▸ WHAT THE EXERCISE ASKS:
Reproduce the listing below word for word, keeping every line unchanged.

▸ INPUT DATA:
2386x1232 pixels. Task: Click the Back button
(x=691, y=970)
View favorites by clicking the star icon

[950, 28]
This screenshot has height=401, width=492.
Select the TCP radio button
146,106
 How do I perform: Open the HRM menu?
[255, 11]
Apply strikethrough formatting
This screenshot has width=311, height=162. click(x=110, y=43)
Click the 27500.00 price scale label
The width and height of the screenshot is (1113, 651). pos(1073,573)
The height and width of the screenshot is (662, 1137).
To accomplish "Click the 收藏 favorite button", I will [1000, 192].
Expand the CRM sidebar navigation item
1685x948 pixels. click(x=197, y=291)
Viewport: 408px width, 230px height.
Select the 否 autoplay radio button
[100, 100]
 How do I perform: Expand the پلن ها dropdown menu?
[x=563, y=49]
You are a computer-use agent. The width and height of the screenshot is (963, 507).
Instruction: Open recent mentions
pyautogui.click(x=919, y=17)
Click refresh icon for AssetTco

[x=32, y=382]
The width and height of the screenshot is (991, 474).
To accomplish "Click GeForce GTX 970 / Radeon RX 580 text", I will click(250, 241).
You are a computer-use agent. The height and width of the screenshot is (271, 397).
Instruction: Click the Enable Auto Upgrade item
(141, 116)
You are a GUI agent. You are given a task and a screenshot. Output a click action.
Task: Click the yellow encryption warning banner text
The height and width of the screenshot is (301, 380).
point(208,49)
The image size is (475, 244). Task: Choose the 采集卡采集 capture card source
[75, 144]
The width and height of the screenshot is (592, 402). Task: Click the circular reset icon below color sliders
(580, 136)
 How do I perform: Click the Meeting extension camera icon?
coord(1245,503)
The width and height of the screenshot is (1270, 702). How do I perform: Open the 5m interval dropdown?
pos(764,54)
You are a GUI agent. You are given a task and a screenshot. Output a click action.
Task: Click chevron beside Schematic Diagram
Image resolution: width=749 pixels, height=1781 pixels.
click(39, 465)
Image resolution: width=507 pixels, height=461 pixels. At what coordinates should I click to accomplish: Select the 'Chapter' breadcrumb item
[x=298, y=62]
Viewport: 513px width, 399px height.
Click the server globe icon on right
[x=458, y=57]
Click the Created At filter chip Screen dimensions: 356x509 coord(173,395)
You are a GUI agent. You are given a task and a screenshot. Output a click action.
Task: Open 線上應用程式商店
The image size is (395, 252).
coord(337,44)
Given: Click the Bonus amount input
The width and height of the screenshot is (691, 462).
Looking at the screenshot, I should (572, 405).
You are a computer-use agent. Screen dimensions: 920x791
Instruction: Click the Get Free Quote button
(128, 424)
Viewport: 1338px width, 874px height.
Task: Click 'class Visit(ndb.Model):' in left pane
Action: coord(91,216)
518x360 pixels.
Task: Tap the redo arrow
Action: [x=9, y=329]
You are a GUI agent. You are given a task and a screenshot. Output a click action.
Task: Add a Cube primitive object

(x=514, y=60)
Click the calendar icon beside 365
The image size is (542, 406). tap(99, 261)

▸ RESPONSE TO THE EXERCISE:
2386x1232 pixels. Task: Click the Back button
(x=691, y=970)
View favorites by clicking the star icon

[950, 28]
This screenshot has height=401, width=492.
Select the TCP radio button
146,106
 How do I perform: Open the HRM menu?
[255, 11]
Apply strikethrough formatting
This screenshot has width=311, height=162. click(x=110, y=43)
Click the 27500.00 price scale label
The width and height of the screenshot is (1113, 651). pos(1073,573)
The height and width of the screenshot is (662, 1137).
To accomplish "Click the 收藏 favorite button", I will [1000, 192].
Expand the CRM sidebar navigation item
1685x948 pixels. click(x=197, y=291)
Viewport: 408px width, 230px height.
Select the 否 autoplay radio button
[100, 100]
 How do I perform: Expand the پلن ها dropdown menu?
[x=563, y=49]
You are a computer-use agent. The width and height of the screenshot is (963, 507).
Instruction: Open recent mentions
pyautogui.click(x=919, y=17)
Click refresh icon for AssetTco

[x=32, y=382]
The width and height of the screenshot is (991, 474).
To accomplish "Click GeForce GTX 970 / Radeon RX 580 text", I will click(250, 241).
You are a computer-use agent. The height and width of the screenshot is (271, 397).
Instruction: Click the Enable Auto Upgrade item
(141, 116)
You are a GUI agent. You are given a task and a screenshot. Output a click action.
Task: Click the yellow encryption warning banner text
The height and width of the screenshot is (301, 380).
point(208,49)
The image size is (475, 244). Task: Choose the 采集卡采集 capture card source
[75, 144]
The width and height of the screenshot is (592, 402). Task: Click the circular reset icon below color sliders
(580, 136)
 How do I perform: Click the Meeting extension camera icon?
coord(1245,503)
The width and height of the screenshot is (1270, 702). How do I perform: Open the 5m interval dropdown?
pos(764,54)
You are a GUI agent. You are given a task and a screenshot. Output a click action.
Task: Click chevron beside Schematic Diagram
Image resolution: width=749 pixels, height=1781 pixels.
click(39, 465)
Image resolution: width=507 pixels, height=461 pixels. At what coordinates should I click to accomplish: Select the 'Chapter' breadcrumb item
[x=298, y=62]
Viewport: 513px width, 399px height.
Click the server globe icon on right
[x=458, y=57]
Click the Created At filter chip Screen dimensions: 356x509 coord(173,395)
You are a GUI agent. You are given a task and a screenshot. Output a click action.
Task: Open 線上應用程式商店
The image size is (395, 252).
coord(337,44)
Given: Click the Bonus amount input
The width and height of the screenshot is (691, 462).
Looking at the screenshot, I should (572, 405).
You are a computer-use agent. Screen dimensions: 920x791
Instruction: Click the Get Free Quote button
(128, 424)
Viewport: 1338px width, 874px height.
Task: Click 'class Visit(ndb.Model):' in left pane
Action: coord(91,216)
518x360 pixels.
Task: Tap the redo arrow
Action: [x=9, y=329]
You are a GUI agent. You are given a task and a screenshot. Output a click action.
Task: Add a Cube primitive object

(x=514, y=60)
Click the calendar icon beside 365
The image size is (542, 406). tap(99, 261)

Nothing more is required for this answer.